Sunday, June 22, 2008

Farewell to John

To my favourite partner, teacher, mentor, friend and brother, I will truly miss you. I know you have to move, being hired on by a service several hours away is better than no job here. I just wish this city would wise up and hire you already.

You took me under your wing over a year ago, making it your job to teach me, mentor me and help me out with the rough stuff. You answered every question patiently, reiterated the stuff I always seemed to forget, and always pushed me to do better, pushing me beyond my comfort zone. You were my safety net for everything we did together. You made me run the call, but always with the knowledge that you were there to step in or help out if I needed it. I know I still have a lot to learn and a lot of experience to gain, but you gave me a solid skill foundation and the confidence I need to be on my own.

You were always the protector; a bodyguard and big brother. I felt so safe with you. Drunks were never a problem; you protected me from both amorous and aggressive ones. You called me out of the way of projectile vomit; you pulled me back from clingy and unpredictable patients when I got too close. You taught me to become more aware of my surroundings and the environment. Scene safety was made paramount, as you knew you would not be my bodyguard forever. When another member showed interest in me, you became the big brother, pointing out the fatal flaws I was trying to ignore and comforting me when I was upset.

I was completely intimidated by you at first; you towered above me in both size and knowledge. I have come to realize that you are a big teddy bear, unless someone you care for is in need of help. I will miss you oh-so-very much, my respected mentor, trusted friend and honourary big brother. I love you and wish you all the best in your new city. You’ll knock ‘em dead.

Saturday, June 21, 2008

Night Shift

Combine three relatively new and extremely fun partners with a 12-hour outdoor, overnight event. Add in very accommodating event organizers, a beautiful (yet cool) first night of summer and the reappearance of a VERY entertaining firefighter. With a touch of coffee and a lot of hot chocolate, you get the perfect recipe for a fun night.

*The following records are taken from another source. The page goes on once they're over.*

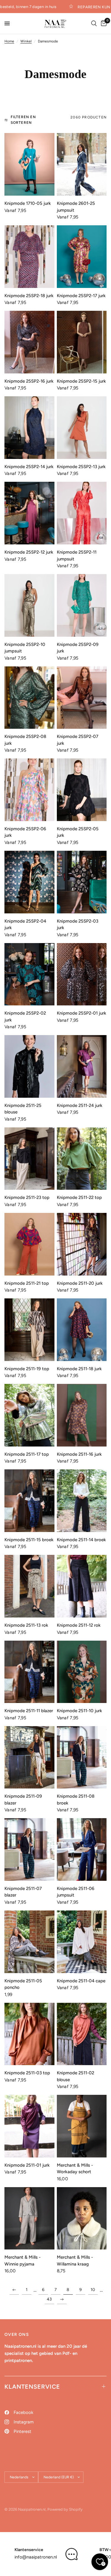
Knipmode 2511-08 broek (75, 1800)
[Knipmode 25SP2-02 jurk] (29, 974)
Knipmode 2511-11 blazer (28, 1710)
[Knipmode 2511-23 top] (29, 1158)
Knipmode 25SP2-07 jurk (77, 740)
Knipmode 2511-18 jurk (79, 1368)
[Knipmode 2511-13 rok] (29, 1586)
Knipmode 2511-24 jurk (79, 1105)
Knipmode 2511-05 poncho (23, 1984)
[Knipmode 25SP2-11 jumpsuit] (82, 513)
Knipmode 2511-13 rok (26, 1625)
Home (9, 41)
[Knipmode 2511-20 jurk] (82, 1244)
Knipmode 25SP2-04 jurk (25, 924)
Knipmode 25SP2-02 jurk (25, 1016)
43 (49, 2299)
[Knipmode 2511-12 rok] (82, 1586)
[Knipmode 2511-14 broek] (82, 1500)
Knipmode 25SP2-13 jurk (81, 466)
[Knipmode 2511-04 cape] (82, 1941)
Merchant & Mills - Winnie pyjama (22, 2261)
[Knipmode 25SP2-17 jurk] (82, 256)
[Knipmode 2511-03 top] (29, 2034)
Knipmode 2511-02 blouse (75, 2076)
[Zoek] (94, 23)
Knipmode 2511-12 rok (79, 1625)
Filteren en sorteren (23, 120)
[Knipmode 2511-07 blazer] (29, 1849)
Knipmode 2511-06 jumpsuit (75, 1892)
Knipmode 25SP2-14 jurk (29, 466)
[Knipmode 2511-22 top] (82, 1158)
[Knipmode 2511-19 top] (29, 1329)
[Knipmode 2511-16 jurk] (82, 1415)
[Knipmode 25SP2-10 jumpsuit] (29, 605)
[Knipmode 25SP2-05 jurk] (82, 789)
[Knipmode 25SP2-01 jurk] (82, 974)
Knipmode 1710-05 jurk (27, 203)
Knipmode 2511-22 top (79, 1197)
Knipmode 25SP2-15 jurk (81, 381)
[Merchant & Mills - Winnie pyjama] (29, 2218)
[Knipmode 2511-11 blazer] (29, 1672)
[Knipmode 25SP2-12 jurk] (29, 513)
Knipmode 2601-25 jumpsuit (76, 207)
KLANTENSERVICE (32, 2386)
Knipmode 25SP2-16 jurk (29, 381)
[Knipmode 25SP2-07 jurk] (82, 697)
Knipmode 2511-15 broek (29, 1539)
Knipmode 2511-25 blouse (22, 1109)
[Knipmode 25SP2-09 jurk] (82, 605)
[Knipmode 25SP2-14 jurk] (29, 427)
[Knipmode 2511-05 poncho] (29, 1941)
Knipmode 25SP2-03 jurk (77, 924)
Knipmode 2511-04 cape (81, 1981)
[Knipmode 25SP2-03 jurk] (82, 882)
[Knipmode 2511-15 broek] (29, 1500)
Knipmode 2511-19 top (26, 1368)
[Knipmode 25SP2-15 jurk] (82, 342)
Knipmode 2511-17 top (26, 1454)
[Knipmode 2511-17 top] (29, 1415)
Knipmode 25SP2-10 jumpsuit (24, 648)
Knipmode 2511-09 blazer (23, 1800)
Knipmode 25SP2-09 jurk (78, 648)
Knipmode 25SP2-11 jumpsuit (76, 555)
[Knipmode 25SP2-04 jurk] (29, 882)
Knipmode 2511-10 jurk (79, 1710)
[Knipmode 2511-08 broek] (82, 1757)
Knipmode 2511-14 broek (81, 1539)
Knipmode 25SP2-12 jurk (28, 552)
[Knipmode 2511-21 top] (29, 1244)
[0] (103, 23)
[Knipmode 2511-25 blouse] (29, 1066)
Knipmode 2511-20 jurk (80, 1283)
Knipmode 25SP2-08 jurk (25, 740)
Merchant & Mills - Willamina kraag (75, 2261)
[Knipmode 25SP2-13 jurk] (82, 427)
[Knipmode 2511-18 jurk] (82, 1329)
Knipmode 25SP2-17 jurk (81, 295)
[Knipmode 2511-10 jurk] (82, 1672)
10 (93, 2289)
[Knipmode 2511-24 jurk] (82, 1066)
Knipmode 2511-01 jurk (27, 2165)
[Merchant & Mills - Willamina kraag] (82, 2218)
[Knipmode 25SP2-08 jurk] (29, 697)
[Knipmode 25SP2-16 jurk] (29, 342)
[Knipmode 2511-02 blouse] (82, 2034)
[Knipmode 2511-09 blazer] (29, 1757)
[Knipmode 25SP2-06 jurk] (29, 789)
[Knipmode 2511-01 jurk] (29, 2126)
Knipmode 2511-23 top (26, 1197)
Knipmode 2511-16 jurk (79, 1454)
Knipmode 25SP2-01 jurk (81, 1013)
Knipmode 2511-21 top (26, 1283)
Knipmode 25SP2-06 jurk (25, 832)
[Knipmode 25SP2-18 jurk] (29, 256)
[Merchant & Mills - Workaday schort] (82, 2126)
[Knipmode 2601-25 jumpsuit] (82, 164)
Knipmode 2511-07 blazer (23, 1892)
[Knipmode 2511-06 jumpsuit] (82, 1849)
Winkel (26, 41)
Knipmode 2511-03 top (27, 2073)
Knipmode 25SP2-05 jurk (78, 832)
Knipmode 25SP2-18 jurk (29, 295)
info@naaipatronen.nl (36, 2557)
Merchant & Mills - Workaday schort (75, 2168)
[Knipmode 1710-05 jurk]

Night shifts can be quite fun, if all the pieces fall into place. I know I should try to sleep for a bit before my next shift (6-midnight), but I just can't seem to get into sleep mode with the beautiful sunshine outside my window.

Monday, June 2, 2008


The sweet little girl with the tummy ache looks at me with frightened eyes. I talk to her quietly, softly, drawing her out of her shell in the tiny little first aid room. She tells me of her puppies, then mentions how her Dad abused them. She tells me of her siblings, then tells me they are in foster homes. She tells me of school, and how she hasn’t been in weeks. I want to hug her, to make her life easier somehow, but I just sit and talk. Shane slowly pushes the door open and steps into the room. I smile and look up at my trusted friend, but the little sweetie in front of me freezes in her chair. She pushes back, trying to shrink away from my lovable partner. A veil drops in her eyes, she refuses to speak or even look up, still cowering. Without speaking a word, I quickly advise Shane to leave, and he slips from the room without a sound. I watch my frightened little charge sadly. What is she so afraid of?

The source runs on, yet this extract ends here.